With The Fountain, Darren Aronofsky (director of Pi and Requiem for a Dream) lets a touch of optimism into his work, but it doesn’t survive the book’s fatalism. What seems like it could have been a departure into new territory turns out surprisingly similar to work that’s been done before. The Fountain is bleak, oppressive and surreal, with the major difference between it and Aronofsky’s films being that it wants to say something nice without knowing how to express it. The words stutter out in melodramatic sentence fragments.
It’s a shame, because the fairy tale concept and structure of the story are engaging, and like Aronofsky’s films, this graphic novel is a visual pleasure. Artist Kent Williams’ loose pencils and paints complement the tale’s malleable reality. But as the story relentlessly demands a focus on its themes, it leaves out too much of the core relationship between its characters.

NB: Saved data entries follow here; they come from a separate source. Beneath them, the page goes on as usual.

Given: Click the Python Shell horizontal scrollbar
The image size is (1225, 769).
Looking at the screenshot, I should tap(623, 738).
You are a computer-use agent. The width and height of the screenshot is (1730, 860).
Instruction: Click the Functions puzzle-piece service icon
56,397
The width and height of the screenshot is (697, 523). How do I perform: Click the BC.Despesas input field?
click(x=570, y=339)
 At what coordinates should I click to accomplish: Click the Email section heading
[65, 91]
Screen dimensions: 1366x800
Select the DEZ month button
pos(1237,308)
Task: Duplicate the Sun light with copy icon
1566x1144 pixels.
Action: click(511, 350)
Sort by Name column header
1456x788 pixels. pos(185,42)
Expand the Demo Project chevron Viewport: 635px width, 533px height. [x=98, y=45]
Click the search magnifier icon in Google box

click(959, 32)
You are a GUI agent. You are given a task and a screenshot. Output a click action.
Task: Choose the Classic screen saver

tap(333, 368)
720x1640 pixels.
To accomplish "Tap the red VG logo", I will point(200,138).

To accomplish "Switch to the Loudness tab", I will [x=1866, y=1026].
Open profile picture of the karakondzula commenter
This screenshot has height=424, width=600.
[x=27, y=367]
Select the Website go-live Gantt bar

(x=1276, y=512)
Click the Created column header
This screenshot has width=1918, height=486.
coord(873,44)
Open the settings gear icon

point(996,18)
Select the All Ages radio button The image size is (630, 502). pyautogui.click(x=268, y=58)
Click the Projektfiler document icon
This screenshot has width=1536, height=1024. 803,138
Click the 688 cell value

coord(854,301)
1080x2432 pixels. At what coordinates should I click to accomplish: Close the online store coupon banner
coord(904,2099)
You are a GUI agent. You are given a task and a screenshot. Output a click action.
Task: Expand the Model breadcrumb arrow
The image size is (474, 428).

Fans of Aronofsky’s previous films should be pleased to know that, even though it’s made in a different medium, the work is recognizably Aronofsky’s. Metaphorical imagery abounds, Tom (the main character) is a man driven by obsession, and the element of Judaic mysticism from Pi is present. The latter shows up as the Tree of Life (though it’s conflated with the similar Mayan Tree of Life, Yaxche), which Tom tries to find in 1535, use as a drug in 2005, and save from death in 2463. Tom’s journey is rather like Max’s in Pi, in that they’re both searching for God.
While Max looked for a god in the machine, Tom hopes to create a god within himself, through the use of God’s forbidden creation. Whether or not the Toms of every time period connect in a completely literal way is left ambiguous, which encourages readers to look for cohesion in the ideas of the story rather than in its events.
Tom’s lover, Izzi, also appears in each time period, and she creates an additional goal for him. In the present time, she’s dying of cancer and he’s a scientist searching for the cure. Tom can’t stand the idea of death, and he so desperately wants to save Izzi that he fails to care that she wants to die without making a fuss about it. Mortality is human, and as he rejects his humanity, he neglects to be human to his dying wife.
However, just as Tom neglects her, so does the story itself. Izzi of the present time is the emotional focus of the book, which is unfortunate because she is so underdeveloped. Her absence of recognizable traits idealizes her, and this gives their love an artificial, dull feeling.
The Fountain worries too much about crafting its symbols, like Tom’s wedding ring, and touching upon the whole mythology in each time period, to have time for Tom and Izzi’s lives. More scenes emphasizing the pre-cancer relationship were needed not just to increase the book’s emotional impact but to give support to the argument for life and love.
The fact that the Tree of Life does exist within The Fountain‘s world, making eternal life and cures for cancer actual options, in part necessitates some real argument in favor of letting life go. But at the very least, the story’s creed of fatalism would be more palatable, and as uplifting as the book thinks it is, if it had invested some time in life’s more positive aspects.
As you’ve perhaps heard by now, The Fountain comes from a once-abandoned film script that was later greenlit again and filmed as the book was completed. Due to this unusual arrangement, neither work is an adaptation of the other as would normally be thought, but instead they’re two creations working off the same blueprint. However, there’s a difficulty with the story’s narratives, especially in the past and future sequences, in that they sound like holdovers from the film script, like stage directions.
A great deal of sentence fragment narration (“Father Avila, out of breath” states one caption) merely doubles what can already be determined from the visuals, betraying a mistrust of the art. In other cases, the narration’s problem is too much melodrama, with lines more suited to the obnoxious pronouncements of common theatrical trailers. It’s like the fast beating repetitions found in Aronofsky’s films, except it doesn’t work nearly as well on paper.
What does work is the art, which shifts between simple contours, heavy blacks and fully rendered paints, making ample room for symbolism. It’s refreshing to see a graphic novel done this way. Pages in the future section are particularly enchanting, with golden lights erupting across them. The detail level sometimes varies across a single panel, where full colors create the focus and background characters are mere sketchy lines, which is not only visually striking but also contributes strongly to the story’s otherworldly feel.
My only complaint regarding the art, and it is a minor one, is the odd reuse of images, where subsequent panels will zoom in or out on what is clearly a previously used drawing. This shortcut hampers the moment to moment storytelling. While many of these reuses appear no more than a panel or two after the original image occurred, some even show up again later, such as a drawing of Captain Tomas’s shocked expression that appears twice upon encountering the Mayan temple at the start of the book and again when Silecio threatens Queen Isabel later on.
Queen Isabel and Tomas have their brief moment of happiness together, but their lives appear to be ones of struggle followed by death. The Fountain gives itself too little time to show what’s so great about the lives that follow death when lives have to be so tragic. It suggests love, but it’s too uninterested in the object of its affections to be convincing. It does display a very pretty looking life, however, and could be worth a glance just for that.